Zu guter Schule gehört aber mehr als die Sicherstellung ausreichender Schulraumkapazität. Dem Fachkräftemangel muss aktiv entgegengetreten werden, um die umfassende Versorgung mit qualifiziertem Fachpersonal zu gewährleisten. Dabei ist zu beachten, dass an Schule heute nicht nur Lehrpersonal tätig ist, sondern multiprofessionelle pädagogische Teams die komplexen Aufgaben wahrnehmen. Mit einer Steigerung der Ausbildungskapazitäten im Referendariat für das Lehramt, mit der Einführung der schulischen Ausbildung zur Heilerziehungspflege auch an Bremer berufsbildenden Schulen, mit der Erweiterung der Ausbildungskapazitäten für Erzieher:innen sowie der projektierten Aufnahme des Studiums der Sozialen Arbeit auch an der Hochschule Bremerhaven hat das Land Bremen bereits intensiv auf diesen zunehmenden Bedarf an Fachkräften reagiert.

Es ist aber zu bezweifeln, dass diese bereits ergriffenen Maßnahmen ausreichen werden. Der Bildungsforscher Klaus Klemm hat in mehrere Studien (2014, 2018, 2021, 2022) Prognosen zum Fachkräftebedarf an Schulen erstellt und kommt zu dem Schluss, dass weder für die Primarstufe noch für die sogenannten MINT-Fächer der zukünftige Lehrkräftebedarf annähernd gedeckt ist. Dieser Befund gilt deutschlandweit und wird auch das Bundesland Bremen betreffen. In diese Prognosen ist noch nicht der neu geschaffene Ganztagsbetreuungsanspruch für Kinder im Grundschulalter eingerechnet, aus dem sich nochmals zusätzliche Personalbedarfe ergeben. Hier müssen nun die Bundesländer sowohl einzeln als auch in einer gemeinsamen Kraftanstrengung gegensteuern, um eine ausreichende Versorgung mit pädagogischem Fachpersonal zu gewährleisten.

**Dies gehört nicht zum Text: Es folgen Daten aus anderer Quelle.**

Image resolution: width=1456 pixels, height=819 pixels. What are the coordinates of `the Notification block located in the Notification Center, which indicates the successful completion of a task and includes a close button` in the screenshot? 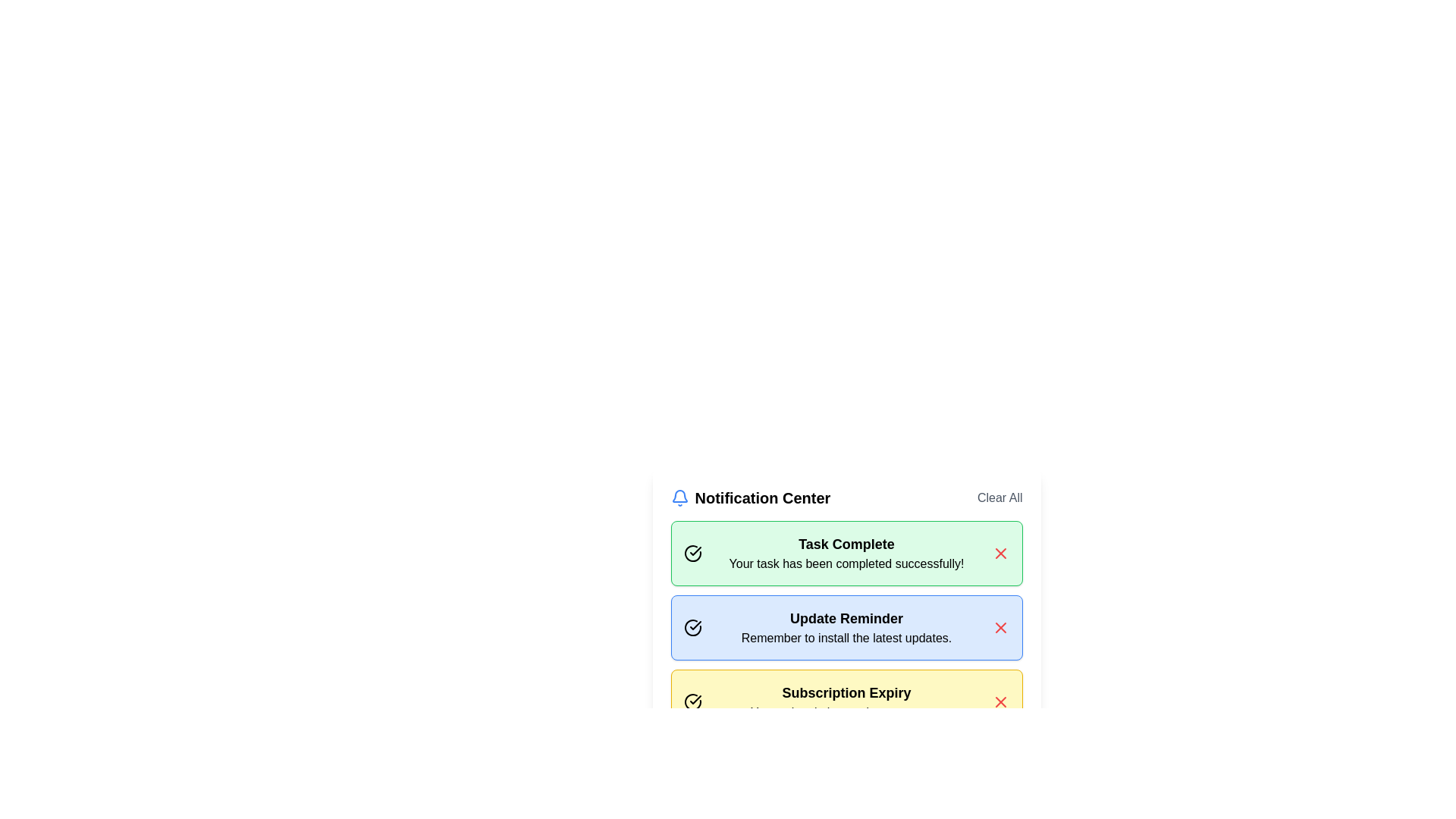 It's located at (846, 579).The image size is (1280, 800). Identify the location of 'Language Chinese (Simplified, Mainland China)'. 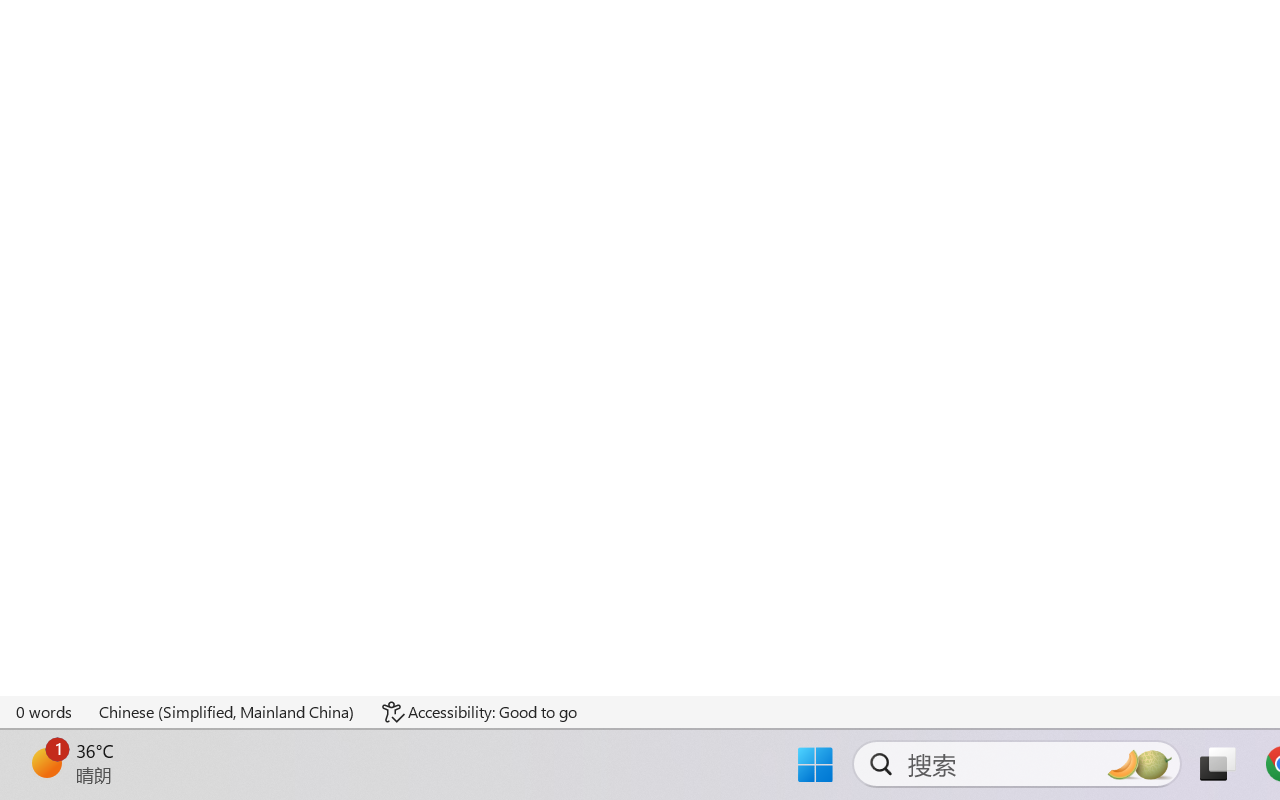
(227, 711). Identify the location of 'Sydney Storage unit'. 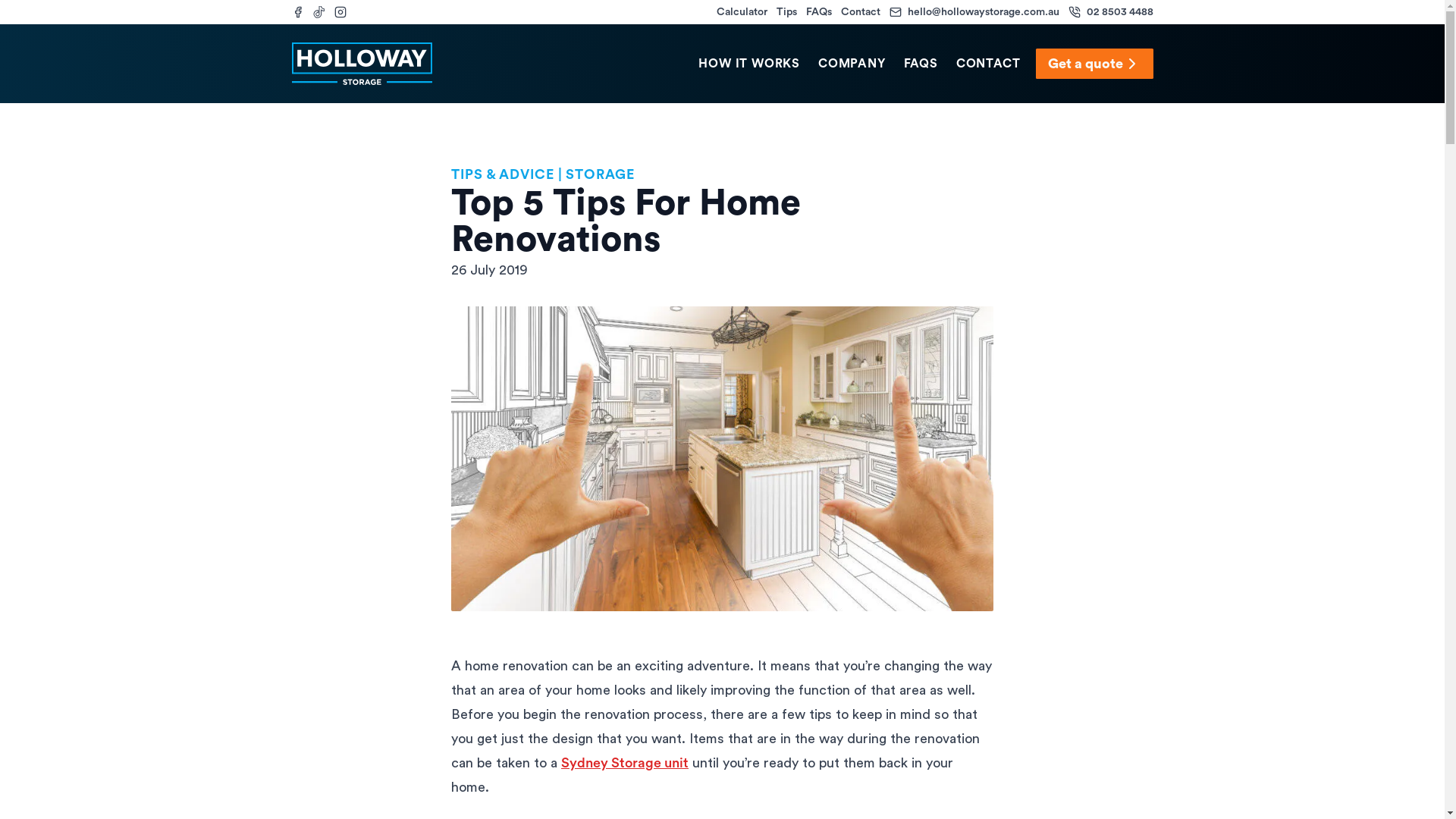
(625, 763).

Daher ist es notwendig, analog zur Schulstandortplanung auch die mittelfristige Personalplanung aus der Landeszuweisungsrichtlinie für die Schulen noch einmal zu präzisieren und  zu aktualisieren. Die vorhandene und allgemein akzeptierte Landeszuweisungsrichtlinie ermittelt auf Basis der zu erwartenden Schüler:innenzahlen und unter Berücksichtigung von Variablen (wie z. B. dem Ganztag oder dem Bereich „Wahrnehmung und Entwicklung“) die durch den Haushalt zu finanzierende Zielzahl für das Lehrpersonal. Zu diesem Zweck ist vom Senat eine mittelfristige Personalplanung für den Schulbereich zu erarbeiten, erwartete Lücken bei den verschiedenen Professionen aufzuzeigen und der Bürgerschaft geeignete Maßnahmen vorzuschlagen, diese Lücken zu schließen.